Hard to find comparable sales on this home. Photo credit: http://hekk-m.com/post180818332/
Hard to find comparable sales on this home. Photo credit: http://hekk-m.com/post180818332/

 

In recent months, real estate professionals have had to hold their breath as they waited for an appraisal on a property to come back. Would it be lower than the agreed-upon selling price  — and by how much?

Many real estate professionals have blamed a high number of derailed transactions on low-ball appraisals.

But now the industry is noticing a change in appraised values: Appraisals are getting more in line with the agreed upon selling price, CNNMoney reports.

Appraisers are valuing homes at or above their selling prices as home prices nationwide climb and inventories of homes decrease, says Lawrence Yun, chief economist for the National Association of REALTORS®.

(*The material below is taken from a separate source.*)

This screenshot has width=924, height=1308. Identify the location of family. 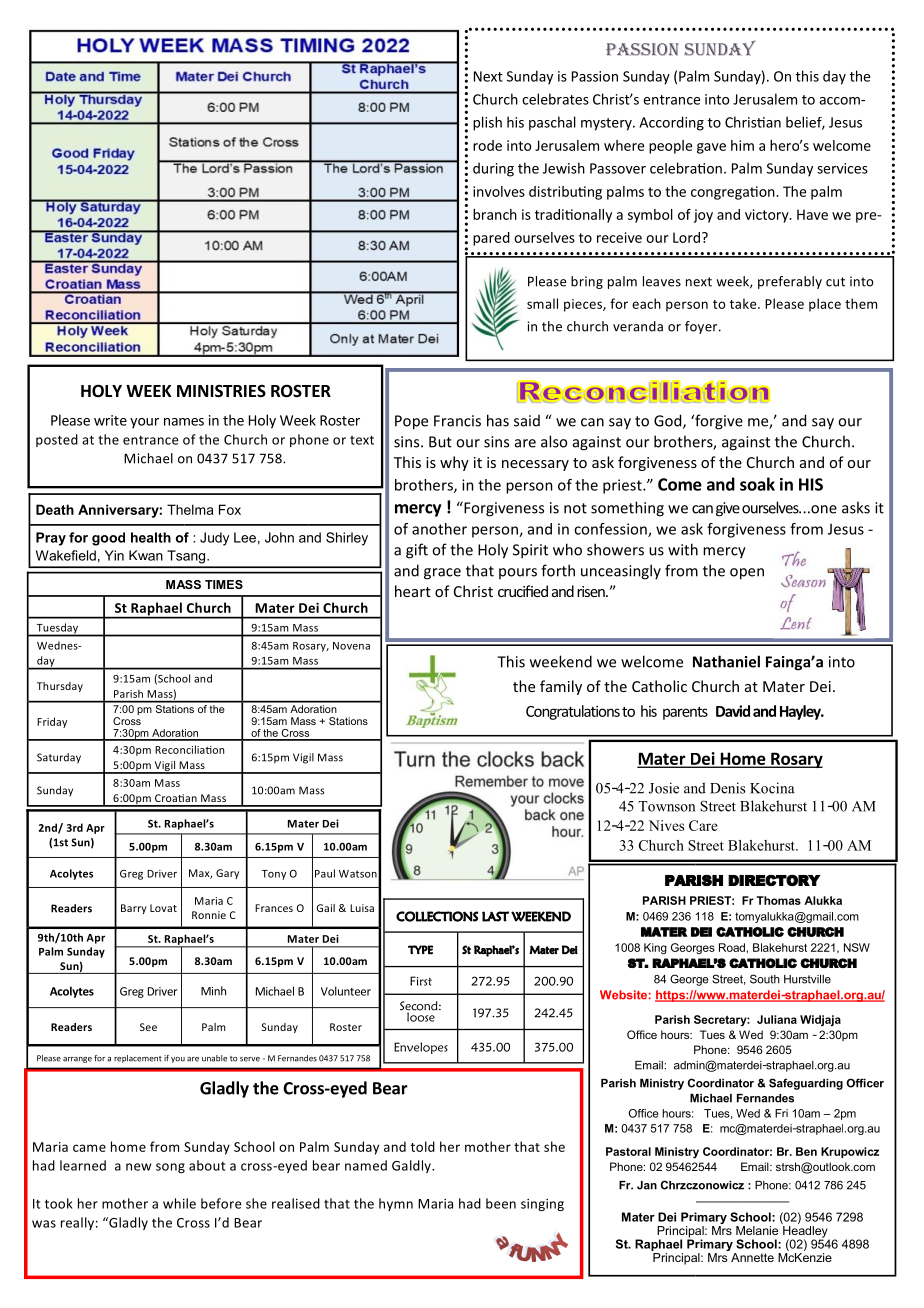
(561, 687).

For example, in Wallingford, Wash., real estate pro Michael Ackerman told CNNMoney that he was concerned a transaction would fall apart when a buyer agreed to pay $755,000 for a home since other comparable homes in the area had sold for $690,000.

“Everybody’s jaws dropped” when the appraised value came in at the full, agreed-upon selling price,” says Ackerman.

In some cases, appraisals are even coming in higher — which was practically unheard of just a few months ago. For example, real estate pro Cara Ameer in Jacksonville Beach, Fla., says with home prices in the area rising 15 percent over the past year, she was concerned the appraisal on a two-bedroom townhouse wouldn’t reflect the current rise. A buyer offered to pay $5,000 above the $189,000 asking price. The appraisal came in above the selling price, Ameer says.